***** Excerpted data *****

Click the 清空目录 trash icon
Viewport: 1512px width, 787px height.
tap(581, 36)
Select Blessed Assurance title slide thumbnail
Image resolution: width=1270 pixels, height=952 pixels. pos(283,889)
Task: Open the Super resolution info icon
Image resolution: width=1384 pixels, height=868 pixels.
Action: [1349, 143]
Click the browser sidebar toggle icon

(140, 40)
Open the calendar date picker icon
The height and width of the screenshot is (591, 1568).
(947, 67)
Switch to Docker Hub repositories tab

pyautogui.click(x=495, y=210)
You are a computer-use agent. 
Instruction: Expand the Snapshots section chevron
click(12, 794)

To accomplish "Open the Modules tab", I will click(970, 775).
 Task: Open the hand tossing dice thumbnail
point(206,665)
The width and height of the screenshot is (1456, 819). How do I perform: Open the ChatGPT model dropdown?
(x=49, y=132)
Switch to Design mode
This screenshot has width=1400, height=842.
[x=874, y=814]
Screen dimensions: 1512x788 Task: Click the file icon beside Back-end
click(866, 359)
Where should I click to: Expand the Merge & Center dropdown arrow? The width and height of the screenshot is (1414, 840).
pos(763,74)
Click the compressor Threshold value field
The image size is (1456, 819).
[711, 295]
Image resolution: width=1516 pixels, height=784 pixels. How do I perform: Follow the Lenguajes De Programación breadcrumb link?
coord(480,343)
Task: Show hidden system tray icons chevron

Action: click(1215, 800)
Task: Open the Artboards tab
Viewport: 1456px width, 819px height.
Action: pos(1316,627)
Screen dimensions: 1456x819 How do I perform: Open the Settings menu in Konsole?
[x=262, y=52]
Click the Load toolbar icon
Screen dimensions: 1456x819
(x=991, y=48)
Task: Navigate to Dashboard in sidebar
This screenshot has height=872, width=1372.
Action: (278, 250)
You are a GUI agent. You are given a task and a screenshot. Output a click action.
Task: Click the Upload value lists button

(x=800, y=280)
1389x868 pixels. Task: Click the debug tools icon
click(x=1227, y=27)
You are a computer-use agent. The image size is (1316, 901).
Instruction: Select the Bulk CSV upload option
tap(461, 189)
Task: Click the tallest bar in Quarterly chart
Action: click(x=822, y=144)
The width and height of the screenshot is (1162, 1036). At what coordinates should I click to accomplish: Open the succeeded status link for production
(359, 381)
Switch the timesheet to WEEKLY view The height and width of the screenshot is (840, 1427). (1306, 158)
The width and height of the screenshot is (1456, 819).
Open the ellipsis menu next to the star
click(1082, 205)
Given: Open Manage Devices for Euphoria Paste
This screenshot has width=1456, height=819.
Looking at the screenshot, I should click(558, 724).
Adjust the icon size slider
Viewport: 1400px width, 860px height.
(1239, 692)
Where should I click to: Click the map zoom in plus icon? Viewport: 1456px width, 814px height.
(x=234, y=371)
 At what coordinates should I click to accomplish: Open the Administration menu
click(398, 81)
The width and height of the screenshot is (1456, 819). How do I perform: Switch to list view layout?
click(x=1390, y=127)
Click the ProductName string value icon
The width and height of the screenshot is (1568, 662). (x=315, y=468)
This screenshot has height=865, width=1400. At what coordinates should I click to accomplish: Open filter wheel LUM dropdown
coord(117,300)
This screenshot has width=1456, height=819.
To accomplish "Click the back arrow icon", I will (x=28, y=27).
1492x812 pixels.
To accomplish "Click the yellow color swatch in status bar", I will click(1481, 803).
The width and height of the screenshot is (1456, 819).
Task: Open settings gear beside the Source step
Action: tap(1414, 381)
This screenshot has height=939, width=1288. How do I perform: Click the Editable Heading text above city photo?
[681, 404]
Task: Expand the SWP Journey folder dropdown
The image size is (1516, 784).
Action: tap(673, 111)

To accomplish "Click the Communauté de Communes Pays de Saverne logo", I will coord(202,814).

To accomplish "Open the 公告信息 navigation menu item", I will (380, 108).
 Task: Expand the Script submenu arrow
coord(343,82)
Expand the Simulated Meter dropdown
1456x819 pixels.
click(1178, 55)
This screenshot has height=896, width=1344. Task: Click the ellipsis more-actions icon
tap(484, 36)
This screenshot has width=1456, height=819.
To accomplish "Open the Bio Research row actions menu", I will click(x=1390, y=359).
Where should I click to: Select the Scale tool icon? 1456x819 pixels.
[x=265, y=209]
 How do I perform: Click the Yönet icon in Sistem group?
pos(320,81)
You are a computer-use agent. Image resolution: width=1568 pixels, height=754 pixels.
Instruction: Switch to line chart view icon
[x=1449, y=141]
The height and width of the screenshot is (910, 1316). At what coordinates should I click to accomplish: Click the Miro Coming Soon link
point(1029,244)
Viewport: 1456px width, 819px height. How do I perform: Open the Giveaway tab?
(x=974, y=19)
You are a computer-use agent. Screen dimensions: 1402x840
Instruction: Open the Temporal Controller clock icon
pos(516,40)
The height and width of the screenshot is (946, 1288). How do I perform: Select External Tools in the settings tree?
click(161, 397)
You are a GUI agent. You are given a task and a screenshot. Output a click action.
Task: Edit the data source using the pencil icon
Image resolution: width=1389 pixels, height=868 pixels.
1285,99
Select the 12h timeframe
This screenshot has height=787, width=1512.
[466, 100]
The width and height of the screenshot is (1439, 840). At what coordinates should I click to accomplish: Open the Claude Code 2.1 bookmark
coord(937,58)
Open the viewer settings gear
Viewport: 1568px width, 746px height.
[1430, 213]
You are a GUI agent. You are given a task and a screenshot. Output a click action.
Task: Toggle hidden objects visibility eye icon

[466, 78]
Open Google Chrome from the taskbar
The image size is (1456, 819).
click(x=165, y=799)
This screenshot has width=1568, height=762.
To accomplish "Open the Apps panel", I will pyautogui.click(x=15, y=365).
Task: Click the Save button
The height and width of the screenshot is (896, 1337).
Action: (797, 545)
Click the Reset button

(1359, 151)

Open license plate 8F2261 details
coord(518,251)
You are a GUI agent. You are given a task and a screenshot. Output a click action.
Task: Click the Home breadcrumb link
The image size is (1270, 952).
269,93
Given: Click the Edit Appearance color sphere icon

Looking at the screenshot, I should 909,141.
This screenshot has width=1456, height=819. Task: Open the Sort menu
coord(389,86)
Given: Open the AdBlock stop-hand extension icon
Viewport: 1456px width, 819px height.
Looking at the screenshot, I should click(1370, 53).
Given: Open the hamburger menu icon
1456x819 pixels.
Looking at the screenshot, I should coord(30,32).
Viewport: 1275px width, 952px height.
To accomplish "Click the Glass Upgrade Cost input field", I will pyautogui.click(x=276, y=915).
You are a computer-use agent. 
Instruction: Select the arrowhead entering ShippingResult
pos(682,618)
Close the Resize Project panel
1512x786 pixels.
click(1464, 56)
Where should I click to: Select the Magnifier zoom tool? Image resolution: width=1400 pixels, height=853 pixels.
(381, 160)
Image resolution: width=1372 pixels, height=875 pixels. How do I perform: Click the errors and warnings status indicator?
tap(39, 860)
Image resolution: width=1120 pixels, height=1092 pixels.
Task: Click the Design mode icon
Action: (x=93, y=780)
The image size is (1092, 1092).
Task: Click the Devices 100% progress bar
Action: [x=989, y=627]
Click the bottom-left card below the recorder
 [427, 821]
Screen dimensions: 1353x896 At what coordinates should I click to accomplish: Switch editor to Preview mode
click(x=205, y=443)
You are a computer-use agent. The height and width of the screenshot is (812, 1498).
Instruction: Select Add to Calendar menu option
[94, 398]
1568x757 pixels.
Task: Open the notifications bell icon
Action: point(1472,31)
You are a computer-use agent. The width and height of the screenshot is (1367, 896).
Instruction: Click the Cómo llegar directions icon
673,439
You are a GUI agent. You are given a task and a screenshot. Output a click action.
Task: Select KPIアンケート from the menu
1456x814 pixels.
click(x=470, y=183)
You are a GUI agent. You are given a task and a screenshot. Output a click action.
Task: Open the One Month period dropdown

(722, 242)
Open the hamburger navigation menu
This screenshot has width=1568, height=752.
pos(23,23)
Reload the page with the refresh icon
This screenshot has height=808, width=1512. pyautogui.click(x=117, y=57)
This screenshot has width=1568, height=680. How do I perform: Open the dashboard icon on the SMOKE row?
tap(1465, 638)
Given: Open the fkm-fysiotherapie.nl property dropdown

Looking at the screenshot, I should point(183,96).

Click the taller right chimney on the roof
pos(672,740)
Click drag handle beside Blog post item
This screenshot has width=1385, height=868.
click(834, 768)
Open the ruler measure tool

*****

Return every line of the listing that has the word "from" in it.

Open Google Chrome from the taskbar
Task: Select KPIアンケート from the menu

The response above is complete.